:: TEKST STRONY

Nowoczesne technologie zmieniają nasze życie. Niemal każdego dnia możemy usłyszeć o kolejnych rozwiązaniach, które mogą usprawniać lub ułatwiać wiele aspektów naszej codzienności. Zmiany te dotyczą również medycyny, także tej skierowanej do mężczyzn, o której obecnie coraz częściej i więcej się mówi. Warto wspomnieć, że według badania przeprowadzonego na zlecenie Szpitala Medicover 50 proc. ankietowanych uznało, że poddałoby się operacji wykonywanej przez chirurga, m.in. z wykorzystaniem asysty robota. W jaki sposób nowoczesne rozwiązania mogą wpłynąć na proces leczenia dolegliwości typowo męskich, np. chorób urologicznych? Na pytania dotyczące medycyny męskiej oraz robotyzacji współczesnej ochrony zdrowia odpowiadają eksperci Szpitala Medicover – dr n. med. Ewa Kempisty-Jeznach (specjalista medycyny męskiej) oraz dr Paweł Salwa (chirurg-urolog).

::::

Odpowiedz krótko na pytania do tekstu o medycynie męskiej:
1. Na czyje zlecenie przeprowadzono badanie opisane w tekście?
2. Jaki odsetek ankietowanych uznał, że poddałby się operacji wykonywanej przez chirurga, m.in. z wykorzystaniem asysty robota?
3. Jaką specjalizację ma dr Paweł Salwa?

:: DANE

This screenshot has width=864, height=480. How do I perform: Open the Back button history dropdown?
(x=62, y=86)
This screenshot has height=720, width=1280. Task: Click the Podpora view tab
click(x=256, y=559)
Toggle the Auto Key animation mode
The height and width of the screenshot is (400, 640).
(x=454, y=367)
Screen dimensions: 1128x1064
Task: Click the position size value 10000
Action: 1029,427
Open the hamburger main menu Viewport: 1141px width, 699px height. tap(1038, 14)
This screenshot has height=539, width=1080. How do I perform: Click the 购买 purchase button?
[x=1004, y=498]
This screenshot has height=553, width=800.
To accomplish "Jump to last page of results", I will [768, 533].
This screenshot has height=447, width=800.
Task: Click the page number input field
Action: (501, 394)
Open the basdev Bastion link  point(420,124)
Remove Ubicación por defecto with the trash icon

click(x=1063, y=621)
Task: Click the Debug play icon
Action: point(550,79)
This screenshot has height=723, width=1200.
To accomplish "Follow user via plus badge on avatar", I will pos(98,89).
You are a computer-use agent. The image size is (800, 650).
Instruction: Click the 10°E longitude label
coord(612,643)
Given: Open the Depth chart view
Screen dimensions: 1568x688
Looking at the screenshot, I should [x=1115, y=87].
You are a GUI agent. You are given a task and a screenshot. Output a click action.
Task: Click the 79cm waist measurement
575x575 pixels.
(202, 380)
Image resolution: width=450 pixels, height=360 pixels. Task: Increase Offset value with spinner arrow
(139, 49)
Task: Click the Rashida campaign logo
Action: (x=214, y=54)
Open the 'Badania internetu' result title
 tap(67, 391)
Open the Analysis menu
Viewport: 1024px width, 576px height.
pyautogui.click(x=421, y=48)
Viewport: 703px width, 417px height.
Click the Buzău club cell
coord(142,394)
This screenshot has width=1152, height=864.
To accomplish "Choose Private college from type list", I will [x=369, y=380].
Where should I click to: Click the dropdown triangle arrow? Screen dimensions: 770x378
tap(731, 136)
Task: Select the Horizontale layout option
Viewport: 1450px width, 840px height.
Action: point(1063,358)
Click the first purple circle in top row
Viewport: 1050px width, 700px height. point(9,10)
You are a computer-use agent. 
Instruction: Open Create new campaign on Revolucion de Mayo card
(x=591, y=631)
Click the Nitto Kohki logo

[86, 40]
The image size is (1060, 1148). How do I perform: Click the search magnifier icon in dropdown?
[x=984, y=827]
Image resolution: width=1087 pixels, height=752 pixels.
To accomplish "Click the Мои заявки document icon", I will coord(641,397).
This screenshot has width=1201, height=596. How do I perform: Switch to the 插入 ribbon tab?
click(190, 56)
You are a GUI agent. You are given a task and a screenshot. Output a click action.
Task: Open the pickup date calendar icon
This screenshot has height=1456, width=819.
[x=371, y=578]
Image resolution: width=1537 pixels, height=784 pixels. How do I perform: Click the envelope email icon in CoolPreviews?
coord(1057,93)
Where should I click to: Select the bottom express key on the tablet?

::::

ROZWIĄZANIE ZADANIA —
1. Na zlecenie Szpitala Medicover.
2. 50 proc.
3. Jest chirurgiem-urologiem.